» **TASK OBJECTIVE**:
Swap "header bar" for "title bar" in the entries that begin at the line containing "Expand the 7% tax dropdown on row 1" and stop after the line containing "click(x=1100, y=23)". Reproduce only those lines, with everything else unchanged.

» **INPUT DATA**:
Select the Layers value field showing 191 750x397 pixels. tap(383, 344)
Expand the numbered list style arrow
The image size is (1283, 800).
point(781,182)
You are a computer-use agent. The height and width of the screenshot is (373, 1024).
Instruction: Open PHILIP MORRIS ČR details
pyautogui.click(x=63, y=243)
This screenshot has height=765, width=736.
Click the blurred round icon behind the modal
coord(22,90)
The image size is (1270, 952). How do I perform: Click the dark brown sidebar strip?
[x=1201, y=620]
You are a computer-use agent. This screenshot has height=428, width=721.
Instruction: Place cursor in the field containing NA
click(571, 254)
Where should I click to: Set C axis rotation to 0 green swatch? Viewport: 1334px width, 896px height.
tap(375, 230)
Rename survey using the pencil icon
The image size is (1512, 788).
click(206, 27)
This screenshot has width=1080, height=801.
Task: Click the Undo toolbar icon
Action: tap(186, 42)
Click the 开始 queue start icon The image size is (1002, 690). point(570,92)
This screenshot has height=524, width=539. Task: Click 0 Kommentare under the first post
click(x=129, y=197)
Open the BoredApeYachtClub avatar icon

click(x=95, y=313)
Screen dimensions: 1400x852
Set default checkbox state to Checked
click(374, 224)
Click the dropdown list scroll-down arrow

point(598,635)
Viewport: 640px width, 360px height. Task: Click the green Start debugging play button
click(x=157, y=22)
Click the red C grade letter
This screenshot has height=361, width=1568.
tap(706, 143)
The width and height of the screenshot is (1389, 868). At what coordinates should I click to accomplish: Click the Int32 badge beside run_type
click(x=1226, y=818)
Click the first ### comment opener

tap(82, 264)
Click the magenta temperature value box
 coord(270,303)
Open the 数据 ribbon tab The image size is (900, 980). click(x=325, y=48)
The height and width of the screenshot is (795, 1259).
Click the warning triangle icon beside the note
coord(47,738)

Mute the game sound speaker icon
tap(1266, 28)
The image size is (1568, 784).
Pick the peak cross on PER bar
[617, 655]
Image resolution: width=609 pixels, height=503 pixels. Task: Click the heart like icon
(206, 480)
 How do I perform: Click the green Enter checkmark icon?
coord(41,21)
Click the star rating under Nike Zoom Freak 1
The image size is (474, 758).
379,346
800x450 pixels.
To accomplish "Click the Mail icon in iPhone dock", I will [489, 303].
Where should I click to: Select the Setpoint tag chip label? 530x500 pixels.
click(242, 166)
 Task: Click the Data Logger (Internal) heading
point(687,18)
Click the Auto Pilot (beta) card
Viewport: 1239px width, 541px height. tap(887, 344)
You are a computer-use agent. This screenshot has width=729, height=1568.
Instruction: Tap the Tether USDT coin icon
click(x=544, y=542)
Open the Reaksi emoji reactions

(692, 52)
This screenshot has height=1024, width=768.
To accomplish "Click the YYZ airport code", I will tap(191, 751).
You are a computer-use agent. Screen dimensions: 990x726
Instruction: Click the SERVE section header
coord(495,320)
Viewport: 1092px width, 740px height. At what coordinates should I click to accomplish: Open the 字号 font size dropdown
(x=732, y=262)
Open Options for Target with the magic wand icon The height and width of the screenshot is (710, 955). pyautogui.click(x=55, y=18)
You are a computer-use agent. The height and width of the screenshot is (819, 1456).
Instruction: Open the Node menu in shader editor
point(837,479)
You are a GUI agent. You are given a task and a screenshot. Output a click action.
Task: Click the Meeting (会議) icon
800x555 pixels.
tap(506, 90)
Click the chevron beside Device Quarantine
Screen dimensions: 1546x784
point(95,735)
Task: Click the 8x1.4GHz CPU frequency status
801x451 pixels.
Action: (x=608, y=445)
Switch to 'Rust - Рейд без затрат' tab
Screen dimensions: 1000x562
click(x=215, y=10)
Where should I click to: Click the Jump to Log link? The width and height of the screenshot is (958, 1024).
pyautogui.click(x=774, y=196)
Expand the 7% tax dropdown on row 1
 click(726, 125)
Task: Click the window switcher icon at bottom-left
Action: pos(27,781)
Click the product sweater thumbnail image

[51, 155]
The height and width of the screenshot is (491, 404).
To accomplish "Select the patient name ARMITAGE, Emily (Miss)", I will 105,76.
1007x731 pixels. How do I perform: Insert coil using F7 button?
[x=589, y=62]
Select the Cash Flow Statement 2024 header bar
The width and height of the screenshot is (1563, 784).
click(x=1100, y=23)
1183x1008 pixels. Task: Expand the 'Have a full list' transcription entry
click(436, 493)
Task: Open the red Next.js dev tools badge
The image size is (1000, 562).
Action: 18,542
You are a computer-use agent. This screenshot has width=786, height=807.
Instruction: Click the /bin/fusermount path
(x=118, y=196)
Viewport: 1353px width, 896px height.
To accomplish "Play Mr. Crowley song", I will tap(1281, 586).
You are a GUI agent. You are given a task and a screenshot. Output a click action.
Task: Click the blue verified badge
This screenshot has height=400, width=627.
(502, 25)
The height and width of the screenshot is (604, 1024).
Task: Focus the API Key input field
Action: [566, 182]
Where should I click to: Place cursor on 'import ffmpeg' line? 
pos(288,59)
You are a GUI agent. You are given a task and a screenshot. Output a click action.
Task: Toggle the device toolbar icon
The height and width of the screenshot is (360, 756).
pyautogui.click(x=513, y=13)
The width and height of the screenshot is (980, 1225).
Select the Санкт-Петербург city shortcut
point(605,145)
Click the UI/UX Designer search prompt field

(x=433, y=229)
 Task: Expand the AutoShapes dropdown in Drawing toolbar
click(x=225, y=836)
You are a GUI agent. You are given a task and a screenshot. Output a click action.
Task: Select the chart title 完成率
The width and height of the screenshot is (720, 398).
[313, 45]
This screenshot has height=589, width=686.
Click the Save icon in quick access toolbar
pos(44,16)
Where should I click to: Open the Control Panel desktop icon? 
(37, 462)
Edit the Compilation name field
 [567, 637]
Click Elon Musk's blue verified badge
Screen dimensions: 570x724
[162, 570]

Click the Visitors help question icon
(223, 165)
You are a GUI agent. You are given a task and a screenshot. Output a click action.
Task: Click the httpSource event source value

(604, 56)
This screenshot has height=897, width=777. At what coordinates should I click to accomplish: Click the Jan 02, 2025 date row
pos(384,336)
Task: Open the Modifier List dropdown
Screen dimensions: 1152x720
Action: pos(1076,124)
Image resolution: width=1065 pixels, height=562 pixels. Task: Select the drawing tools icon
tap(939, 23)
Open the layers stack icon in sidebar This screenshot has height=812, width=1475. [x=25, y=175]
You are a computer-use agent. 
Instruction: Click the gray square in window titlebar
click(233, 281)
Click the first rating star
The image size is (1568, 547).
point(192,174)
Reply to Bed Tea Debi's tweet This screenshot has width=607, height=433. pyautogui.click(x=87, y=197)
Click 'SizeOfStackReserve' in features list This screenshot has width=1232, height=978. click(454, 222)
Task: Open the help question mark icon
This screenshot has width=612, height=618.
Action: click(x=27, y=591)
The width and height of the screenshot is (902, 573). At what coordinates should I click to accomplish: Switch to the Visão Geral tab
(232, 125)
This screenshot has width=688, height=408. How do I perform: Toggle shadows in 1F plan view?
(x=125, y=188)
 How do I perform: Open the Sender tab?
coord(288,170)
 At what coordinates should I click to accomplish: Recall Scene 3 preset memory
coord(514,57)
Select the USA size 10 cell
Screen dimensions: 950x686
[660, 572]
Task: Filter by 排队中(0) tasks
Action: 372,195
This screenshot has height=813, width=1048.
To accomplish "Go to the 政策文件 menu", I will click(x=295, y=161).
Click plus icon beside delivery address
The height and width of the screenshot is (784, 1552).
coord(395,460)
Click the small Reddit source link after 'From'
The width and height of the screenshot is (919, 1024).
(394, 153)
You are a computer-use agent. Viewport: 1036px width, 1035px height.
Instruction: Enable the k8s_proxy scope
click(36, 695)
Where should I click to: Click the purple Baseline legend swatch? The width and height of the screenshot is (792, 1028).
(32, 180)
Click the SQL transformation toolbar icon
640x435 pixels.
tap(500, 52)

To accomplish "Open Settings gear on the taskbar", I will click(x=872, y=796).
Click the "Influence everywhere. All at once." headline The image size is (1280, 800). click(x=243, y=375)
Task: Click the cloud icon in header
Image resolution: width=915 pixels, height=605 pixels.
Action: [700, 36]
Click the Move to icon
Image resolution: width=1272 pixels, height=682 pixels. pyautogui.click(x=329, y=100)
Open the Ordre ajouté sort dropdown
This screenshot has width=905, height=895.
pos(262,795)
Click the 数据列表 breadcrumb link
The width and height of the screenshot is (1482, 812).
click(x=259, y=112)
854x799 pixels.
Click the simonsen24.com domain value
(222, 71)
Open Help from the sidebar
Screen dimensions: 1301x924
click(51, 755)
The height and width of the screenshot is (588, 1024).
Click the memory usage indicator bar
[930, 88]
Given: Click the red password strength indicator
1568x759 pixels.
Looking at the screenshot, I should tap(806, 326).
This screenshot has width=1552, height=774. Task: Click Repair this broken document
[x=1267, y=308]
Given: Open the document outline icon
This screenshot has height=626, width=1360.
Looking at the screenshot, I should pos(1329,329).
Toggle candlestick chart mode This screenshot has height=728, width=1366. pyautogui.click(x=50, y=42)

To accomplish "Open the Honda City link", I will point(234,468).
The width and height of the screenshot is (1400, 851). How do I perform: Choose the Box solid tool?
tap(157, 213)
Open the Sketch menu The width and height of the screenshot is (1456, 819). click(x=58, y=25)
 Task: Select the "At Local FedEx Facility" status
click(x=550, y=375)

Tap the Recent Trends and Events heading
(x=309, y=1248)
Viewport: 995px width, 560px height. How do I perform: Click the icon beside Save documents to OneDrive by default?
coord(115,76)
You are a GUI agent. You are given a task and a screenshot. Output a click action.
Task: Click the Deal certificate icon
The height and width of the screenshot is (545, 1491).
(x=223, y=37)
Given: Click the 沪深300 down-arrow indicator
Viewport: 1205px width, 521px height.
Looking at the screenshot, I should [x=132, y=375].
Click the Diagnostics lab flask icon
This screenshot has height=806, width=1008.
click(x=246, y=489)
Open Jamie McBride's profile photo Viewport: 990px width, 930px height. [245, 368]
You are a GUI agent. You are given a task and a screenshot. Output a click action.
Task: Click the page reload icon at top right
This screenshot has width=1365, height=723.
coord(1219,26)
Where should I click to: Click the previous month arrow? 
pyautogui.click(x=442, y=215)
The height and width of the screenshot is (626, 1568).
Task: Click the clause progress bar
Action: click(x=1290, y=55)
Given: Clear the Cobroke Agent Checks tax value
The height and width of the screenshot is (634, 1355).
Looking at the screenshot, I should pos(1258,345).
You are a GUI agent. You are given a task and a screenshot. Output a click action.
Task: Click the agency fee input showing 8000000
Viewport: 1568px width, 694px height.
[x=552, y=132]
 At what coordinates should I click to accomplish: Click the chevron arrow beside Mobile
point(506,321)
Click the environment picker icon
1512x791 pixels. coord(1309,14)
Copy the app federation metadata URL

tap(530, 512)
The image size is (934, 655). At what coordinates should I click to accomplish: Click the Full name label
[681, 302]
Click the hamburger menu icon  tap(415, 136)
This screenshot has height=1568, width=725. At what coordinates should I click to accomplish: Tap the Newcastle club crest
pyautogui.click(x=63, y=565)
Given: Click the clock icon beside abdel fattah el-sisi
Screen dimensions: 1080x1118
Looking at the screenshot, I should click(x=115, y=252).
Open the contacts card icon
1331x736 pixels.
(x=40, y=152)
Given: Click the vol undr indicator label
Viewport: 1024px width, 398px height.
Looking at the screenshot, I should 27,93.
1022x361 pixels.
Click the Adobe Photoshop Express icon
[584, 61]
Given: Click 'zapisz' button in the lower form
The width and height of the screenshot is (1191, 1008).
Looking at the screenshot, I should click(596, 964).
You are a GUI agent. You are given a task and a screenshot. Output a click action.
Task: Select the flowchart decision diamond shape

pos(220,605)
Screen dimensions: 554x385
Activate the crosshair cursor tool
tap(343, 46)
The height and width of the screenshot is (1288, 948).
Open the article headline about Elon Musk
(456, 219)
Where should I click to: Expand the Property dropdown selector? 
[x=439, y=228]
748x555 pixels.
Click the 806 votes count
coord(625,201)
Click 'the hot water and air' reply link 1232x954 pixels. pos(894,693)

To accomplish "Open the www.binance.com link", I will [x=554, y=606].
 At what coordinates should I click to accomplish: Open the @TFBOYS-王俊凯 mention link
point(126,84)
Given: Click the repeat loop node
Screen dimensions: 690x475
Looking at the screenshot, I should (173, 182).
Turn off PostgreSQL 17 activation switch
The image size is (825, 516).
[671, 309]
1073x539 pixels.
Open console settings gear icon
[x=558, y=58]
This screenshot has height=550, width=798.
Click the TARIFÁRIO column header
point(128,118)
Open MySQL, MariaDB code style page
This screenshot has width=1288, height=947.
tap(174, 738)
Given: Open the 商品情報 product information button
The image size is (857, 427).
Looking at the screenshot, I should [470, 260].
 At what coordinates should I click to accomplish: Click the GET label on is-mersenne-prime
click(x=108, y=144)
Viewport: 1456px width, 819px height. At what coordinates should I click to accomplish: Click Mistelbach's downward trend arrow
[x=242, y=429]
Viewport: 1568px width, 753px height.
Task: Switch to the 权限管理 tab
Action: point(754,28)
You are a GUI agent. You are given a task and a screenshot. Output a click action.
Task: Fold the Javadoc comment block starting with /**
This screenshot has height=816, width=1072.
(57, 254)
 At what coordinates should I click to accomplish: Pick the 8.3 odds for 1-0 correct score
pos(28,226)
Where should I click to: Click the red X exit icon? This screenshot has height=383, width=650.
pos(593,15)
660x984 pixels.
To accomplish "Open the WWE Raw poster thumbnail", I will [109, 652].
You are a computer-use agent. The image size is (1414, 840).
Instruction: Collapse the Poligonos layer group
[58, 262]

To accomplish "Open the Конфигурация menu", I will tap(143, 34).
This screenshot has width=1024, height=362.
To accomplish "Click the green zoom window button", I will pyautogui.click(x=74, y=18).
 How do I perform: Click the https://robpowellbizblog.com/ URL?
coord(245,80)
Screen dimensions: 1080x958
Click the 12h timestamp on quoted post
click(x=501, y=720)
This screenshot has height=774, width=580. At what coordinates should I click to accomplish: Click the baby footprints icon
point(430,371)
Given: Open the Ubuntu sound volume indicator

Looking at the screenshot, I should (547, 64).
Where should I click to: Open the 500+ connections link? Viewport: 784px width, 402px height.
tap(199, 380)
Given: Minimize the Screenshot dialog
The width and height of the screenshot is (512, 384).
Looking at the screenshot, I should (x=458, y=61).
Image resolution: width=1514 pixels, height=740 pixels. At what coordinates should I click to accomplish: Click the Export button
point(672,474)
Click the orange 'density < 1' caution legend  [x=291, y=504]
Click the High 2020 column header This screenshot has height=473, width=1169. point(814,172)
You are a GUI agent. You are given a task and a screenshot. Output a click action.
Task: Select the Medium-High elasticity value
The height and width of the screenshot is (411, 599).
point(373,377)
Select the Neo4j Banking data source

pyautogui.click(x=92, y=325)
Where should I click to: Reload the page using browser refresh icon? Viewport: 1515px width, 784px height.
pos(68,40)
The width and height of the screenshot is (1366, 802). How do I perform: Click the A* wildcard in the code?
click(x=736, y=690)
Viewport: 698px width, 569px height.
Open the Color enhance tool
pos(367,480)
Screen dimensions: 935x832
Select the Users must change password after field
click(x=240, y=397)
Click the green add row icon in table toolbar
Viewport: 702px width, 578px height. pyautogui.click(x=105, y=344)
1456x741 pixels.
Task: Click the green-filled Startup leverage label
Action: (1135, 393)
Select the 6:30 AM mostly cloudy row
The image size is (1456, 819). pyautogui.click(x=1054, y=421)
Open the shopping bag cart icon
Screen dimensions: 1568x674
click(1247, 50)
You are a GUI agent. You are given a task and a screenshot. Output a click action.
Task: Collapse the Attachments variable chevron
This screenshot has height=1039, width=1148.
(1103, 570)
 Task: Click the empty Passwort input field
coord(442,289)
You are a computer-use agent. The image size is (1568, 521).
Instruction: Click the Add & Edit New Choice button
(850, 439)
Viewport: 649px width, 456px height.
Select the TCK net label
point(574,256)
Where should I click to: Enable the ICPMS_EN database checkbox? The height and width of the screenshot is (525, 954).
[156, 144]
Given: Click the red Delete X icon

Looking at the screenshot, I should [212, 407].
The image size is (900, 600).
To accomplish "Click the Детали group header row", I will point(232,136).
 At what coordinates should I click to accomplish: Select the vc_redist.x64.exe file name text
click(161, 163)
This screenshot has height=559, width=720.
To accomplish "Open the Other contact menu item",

» **FULL RESPONSE**:
Expand the 7% tax dropdown on row 1
 click(726, 125)
Task: Click the window switcher icon at bottom-left
Action: pos(27,781)
Click the product sweater thumbnail image

[51, 155]
The height and width of the screenshot is (491, 404).
To accomplish "Select the patient name ARMITAGE, Emily (Miss)", I will 105,76.
1007x731 pixels. How do I perform: Insert coil using F7 button?
[x=589, y=62]
Select the Cash Flow Statement 2024 title bar
The width and height of the screenshot is (1563, 784).
click(x=1100, y=23)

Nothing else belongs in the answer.